[ Added maintainers for various bits and pieces, since I spent the time trying to look at why those bits and pieces wasted stack-space and caused problems ]
On Tue, Sep 7, 2021 at 3:16 PM Linus Torvalds torvalds@linux-foundation.org wrote:
None of these seem to be new.
That said, all but one of them seem to be (a) very much worth fixing and (b) easy to fix.
The do_tcp_getsockopt() one in tpc.c is a classic case of "lots of different case statements, many of them with their own struct allocations on stack, and all of them disjoint".
So the fix for that would be the traditional one of just making helper functions for the cases that aren't entirely trivial. We've done that before, and it not only fixes stack usage problems, it results in code that is easier to read, and generally actually performs better too (exactly because it avoids sparse stacks and extra D$ use)
The pe_test_uints() one is the same horrendous nasty Kunit pattern that I fixed in commit 4b93c544e90e ("thunderbolt: test: split up test cases in tb_test_credit_alloc_all") that had an even worse case.
The KUNIT macros create all these individually reasonably small initialized structures on stack, and when you have more than a small handful of them the KUNIT infrastructure just makes the stack space explode. Sometimes the compiler will be able to re-use the stack slots, but it seems to be an iffy proposition to depend on it - it seems to be a combination of luck and various config options.
I detest code that exists for debugging or for testing, and that violates fundamental rules and causes more problems in the process.
The mac802.11 one seems to be due to 'struct ieee802_11_elems' being big, and allocated on the stack. I think it's probably made worse there with inlining, ie
- ieee80211_sta_rx_queued_mgmt() has one copy
- ieee80211_rx_mgmt_beacon() is possibly inlined, and has its own copy
but even if it isn't due to that kind of duplication due to inlining, that code is dangerous. Exactly because it has two nested stack frames with that big structure, and they are active at the same time in the callchain whether inlined or not.
And it's *pointlessly* dangerous, because the 'struct ieee802_11_elems elems' in ieee80211_sta_rx_queued_mgmt() is only used for the IEEE80211_STYPE_ACTION case, so it is entirely disjoint from the IEEE80211_STYPE_BEACON case, and those stack allocations simply should not nest like that in the first place.
Making the IEEE80211_STYPE_ACTION case be its own function - like the other cases - and moving the struct there should fix it. Possibly a "noinline" or two necessary to make sure that the compiler doesn't then undo the "these two cases are disjoint" thing.
The qede_config_rx_mode() has a fairly big 'struct qed_filter_params' structure on stack (it's mainly just a union of two other structures). That one is a bit silly, because the very same function *alsu* does a temporary allocation for the 'uc_macs[]' array, and I think it could have literally made that allocation just do both the params and the uc_macs[] array together.
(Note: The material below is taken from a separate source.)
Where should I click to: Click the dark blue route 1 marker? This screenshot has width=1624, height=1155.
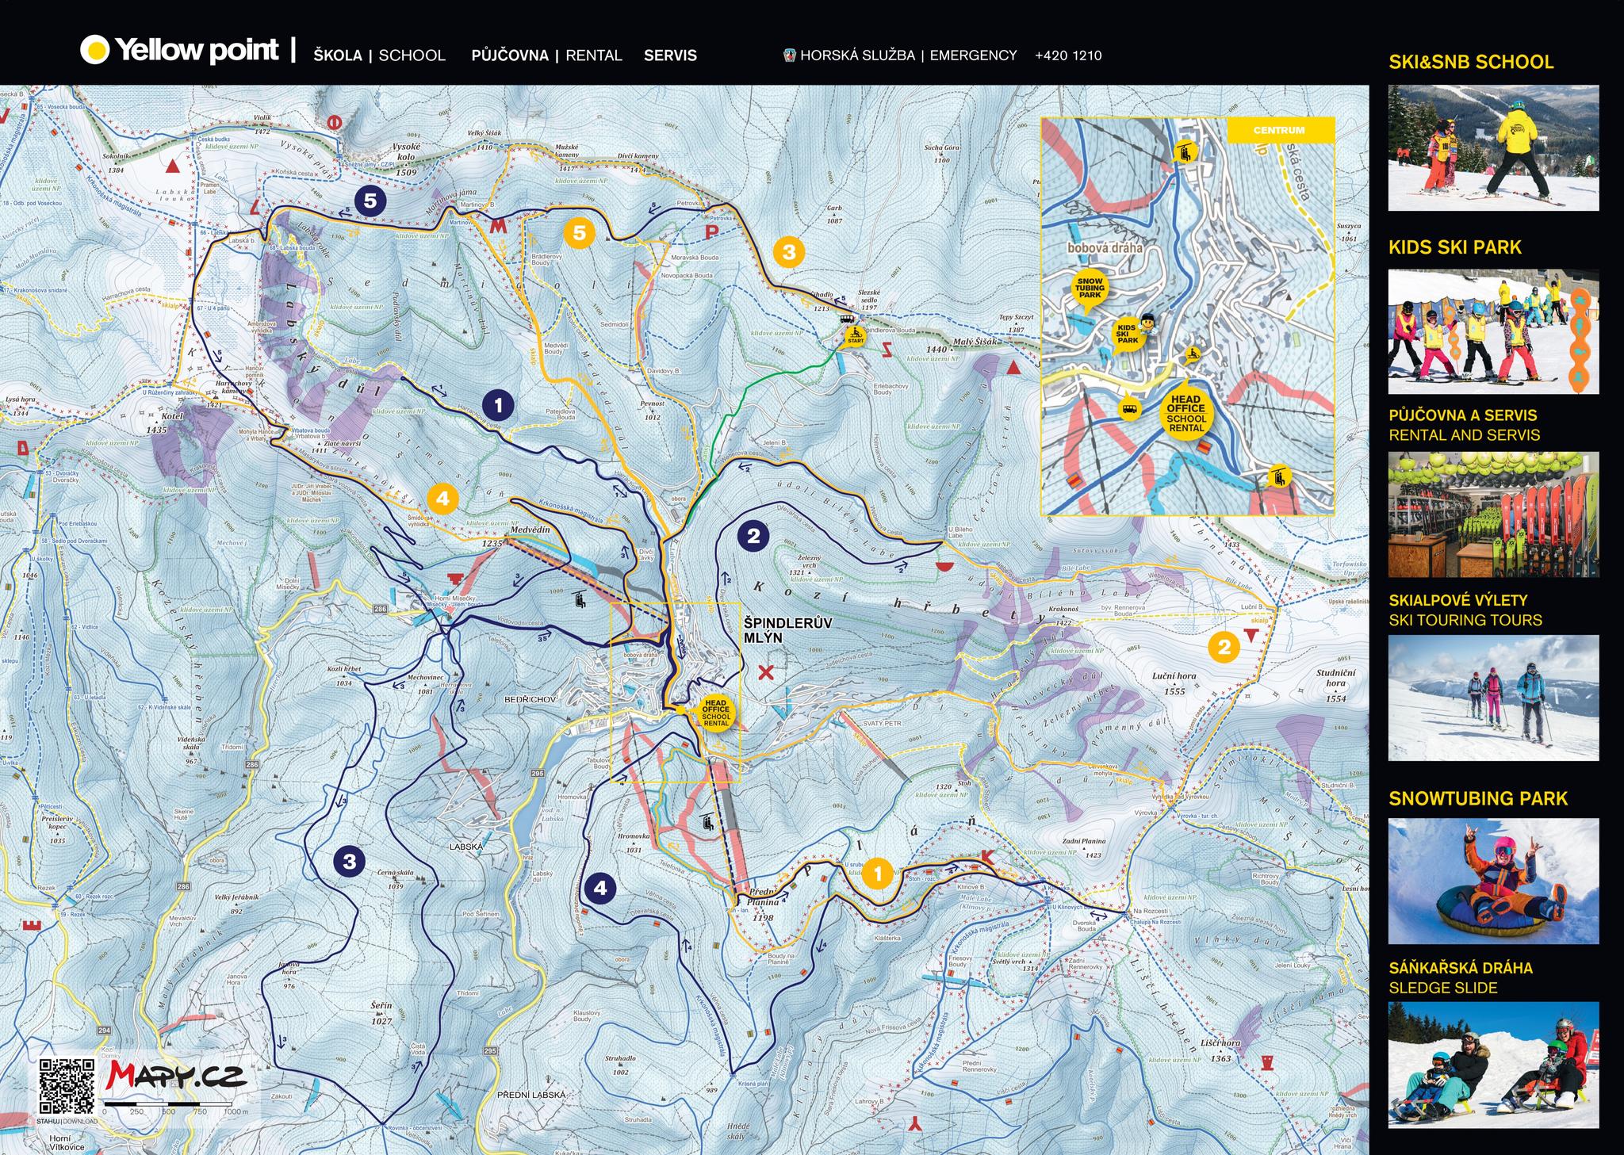(498, 406)
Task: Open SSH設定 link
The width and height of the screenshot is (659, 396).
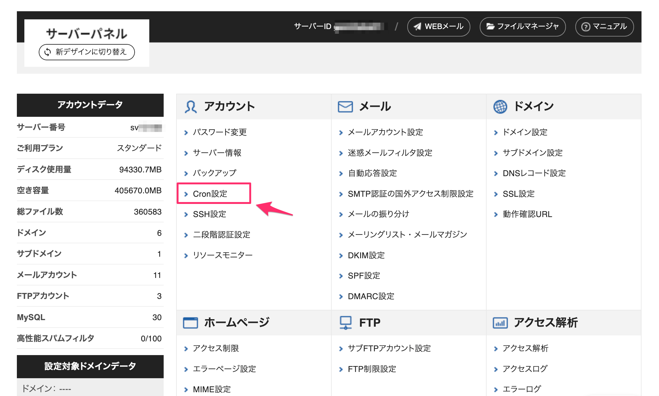Action: pos(209,214)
But that "a bit silly" is actually *doubly* silly, because that big structure allocated for the stack that is actually a union, uses the QED_FILTER_TYPE_RX_MODE type of the union. Which in turn is literally *one*single*enum*field*.
So the qede_config_rx_mode() case uses that chunk of kernel stack for a big union for no good reason. It really only wants two words, but the way the code is written, it uses a lot, because the union also has a 'struct qed_filter_mcast_params' member that has an array of [64][ETH_ALEN] bytes in it.
So that's about 400 bytes of stack space entirely wasted if I read the code correctly.
The xhci_reserve_bandwidth() one is because it has an array of 31 'struct xhci_bw_info' on the stack. It's not a huge structure (six 32-bit words), but when you have 31 of those in an array, it's about 750 bytes right there. It should likely just be dynamically allocated - it doesn't seem to be some super-important critical thing where an allocation cannot be done.
The do_sys_poll() thing is a bit sad. The code has been tweaked to basically use 1kB of stack space in one configuration. It overflows it in a lot of other configs. Using stack space for those kinds of top-level functions that are guaranteed to have an empty stack is pretty much the best possible situation, but it's one where we don't really have a good way to try to have some kind of dynamic feedback from the compiler for how much other stack space it is using.
So that do_sys_poll() case is the only one I see where the stack usage is actually fine and explicitly expected. We *aim* for 1kB of stack, and then in some - probably quite a few - situations we go over.
There are many more of these cases. I've seen Hyper-V allocate 'struct cpumask' on the stack, which is once again an absolute no-no that people have apparently just ignored the warning for. When you have NR_CPUS being the maximum of 8k, those bits add up, and a single cpumask is 1kB in size. Which is why you should never do that on stack, and instead use '
cpumask_var_t mask; alloc_cpumask_var(&mask,..)
which will do a much more reasonable job. But the reason I call out hyperv is that as far as I know, hyperv itself doesn't actually support 8192 CPU's. So all that apic noise with 'struct cpumask' that uses 1kB of data when NR_CPUS is set to 8192 is just wasted. Maybe I'm wrong. Adding hyperv people to the cc too.
A lot of the stack frame size warnings are hidden by the fact that our default value for warning about stack usage is 2kB for 64-bit builds.
Probably exactly because people did things like that cpumask thing, and have these arrays of structures that are often even bigger in the 64-bit world.
Linus